■ PASSAGE PROVIDED:
Tavia's profile

Tavia LaFollette, PhD, co-directs an MFA program focused on self-generative/interdisciplinary/process-oriented work.  Towson University also allows her the opportunity to direct undergraduates and teach Ensemble, Theatre for Social Change and Community Outreach. LaFollette is the director/curator of CoLab, based out of The College of Fine Arts.
 
She is Artist-in-Residence at CREATE Lab, operating out of Carnegie Mellon University. Community Robotics, Education and Technology Empowerment explores socially meaningful deployment of robotics.  LaFollette accesses lab tools to build Art as Social Practice projects with community.
 
She is a director, curator, designer, puppeteer and performer. As founder/director of ArtUp, she runs Sites of Passage, global interchanges for the migration of ideas across political/cultural borders, via the non-profit.  
 
Previous exchanges include: Egypt and the US (revolving around the Egyptian Revolution and the Occupy Movement); Israel, Palestine and the US (revolving around Borders, Walls and Citizenship); and South Africa and the US (revolving around Civil Rights and Civil Wrongs: legal vs economically driven apartheid).  Russia and the U.S. are next.  Like the previous Sites of Passage projects, this cultural/collaborative dialogue (revolving around Pop-Aganda, Revolution & Iconography) will include women identifying voices from a variety of artistic practices and will be produced at the Mattress Factory Museum in Pittsburgh (www.mattress.org), PA, where La Follette serves as a curator in residence. 
 
LaFollette was born in Buenos Aires Argentina to U.S. filmmakers amidst a production and grew up in New York City in the late 70’s and 80’s.  Her aesthetic heart and curatorial eye carry the struggles of the city at that time and the art that grew from that labor.
 
She is currently based out of Baltimore, Maryland, where she lives with the political cartoonist, Gary Huck. Her most impressive and experimental work ever—are their twin-boys, Maxwell and Calder.   

WHY SOCIAL PRACTICE?

■ EXTRACTED MATERIAL:

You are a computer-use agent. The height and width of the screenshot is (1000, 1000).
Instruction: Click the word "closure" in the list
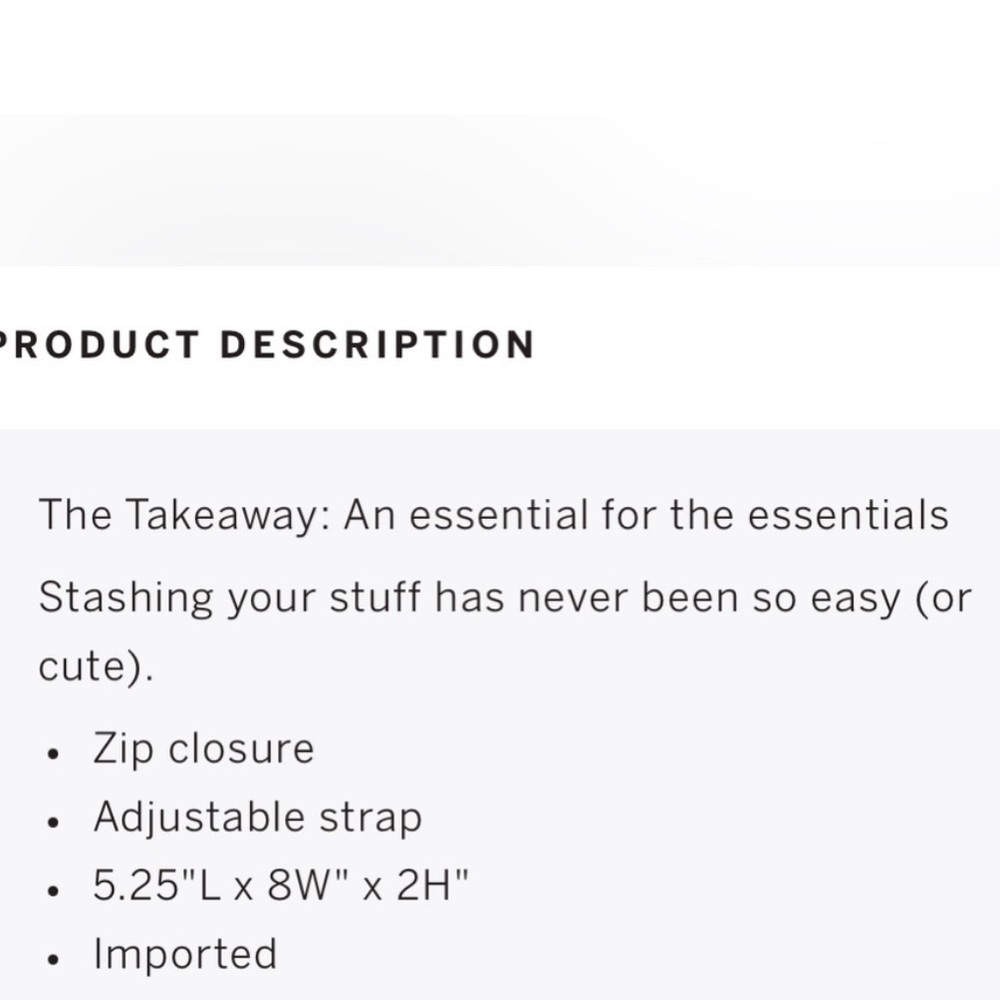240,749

==

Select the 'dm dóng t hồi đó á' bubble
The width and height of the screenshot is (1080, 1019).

==

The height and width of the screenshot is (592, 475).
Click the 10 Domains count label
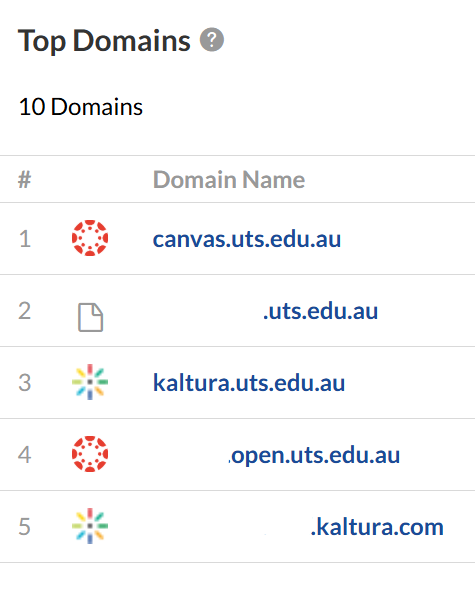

■ TO DO:
According to the profile of Tavia LaFollette, in which city was she born?

■ ANSWER:
Buenos Aires, Argentina.